Below are some records. Write out the lines from the one containing "Task: Click the ESR suchen button" to the last line, word for word, leaving out pictures.
####################
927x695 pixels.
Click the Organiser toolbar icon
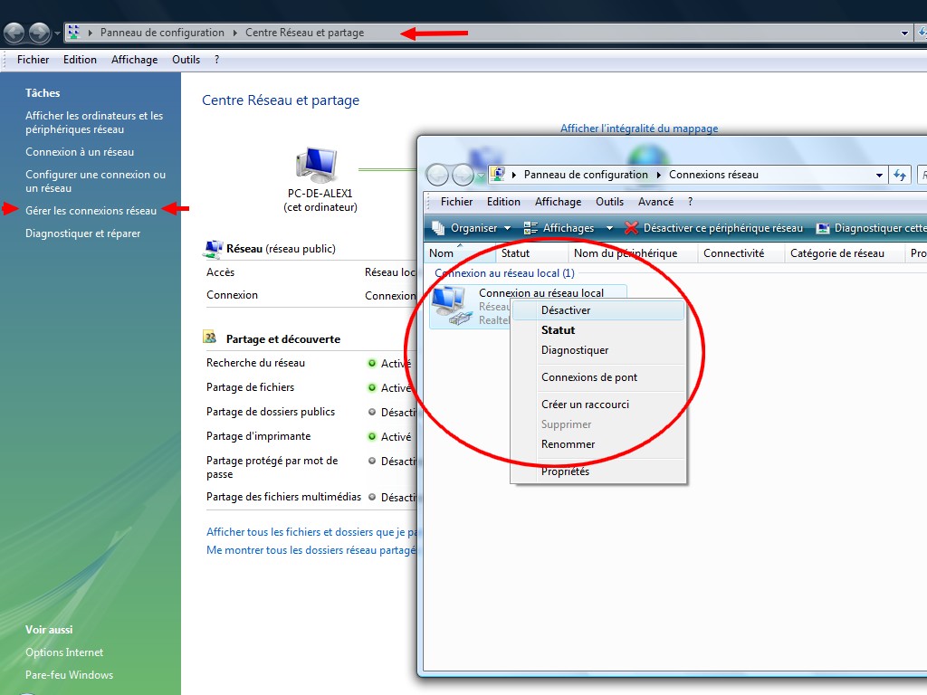(x=439, y=228)
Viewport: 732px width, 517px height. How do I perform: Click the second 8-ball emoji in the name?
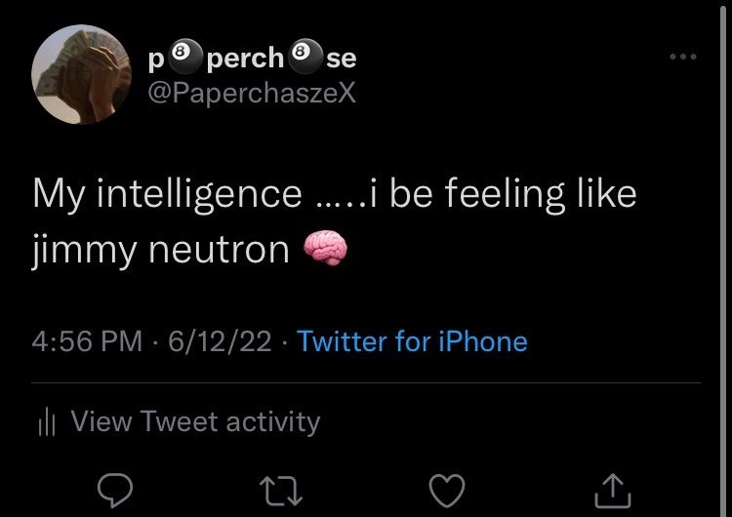click(x=305, y=57)
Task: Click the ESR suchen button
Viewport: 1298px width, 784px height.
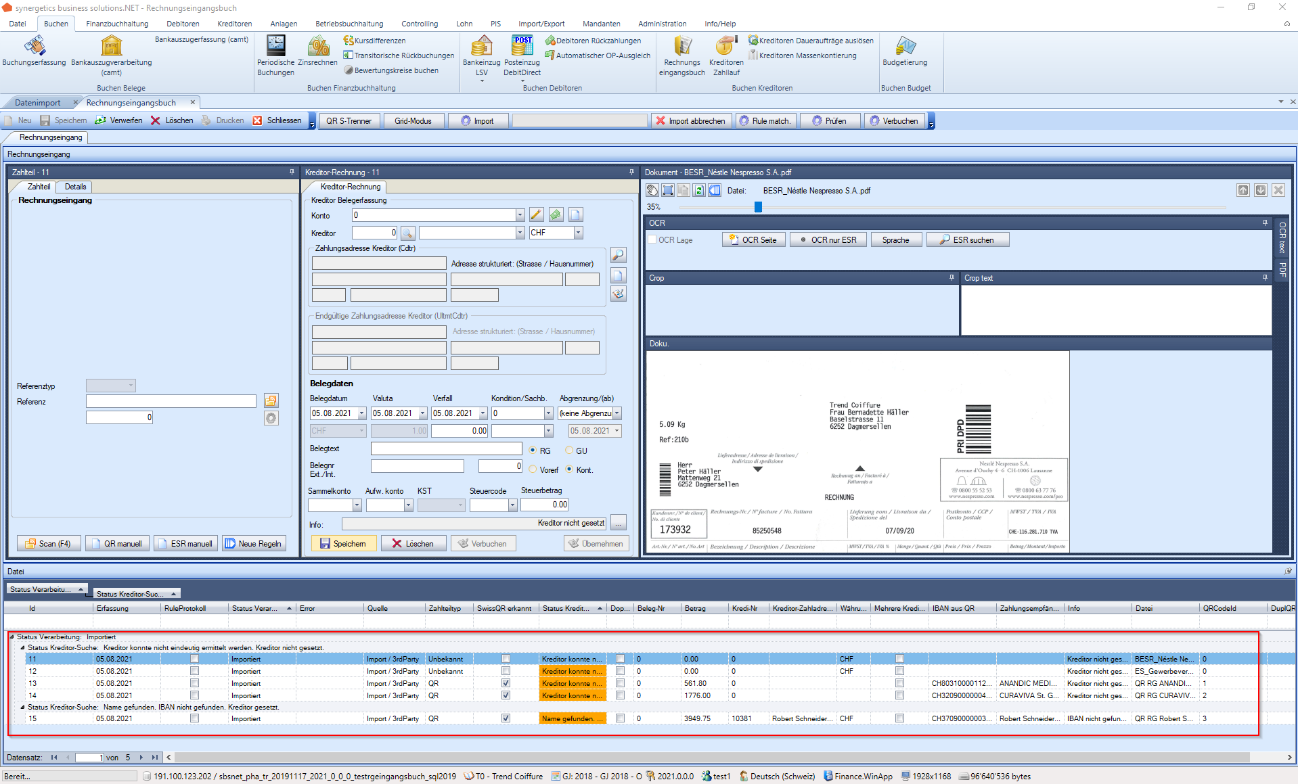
####################
Exercise response:
Task: Click the ESR suchen button
Viewport: 1298px width, 784px height.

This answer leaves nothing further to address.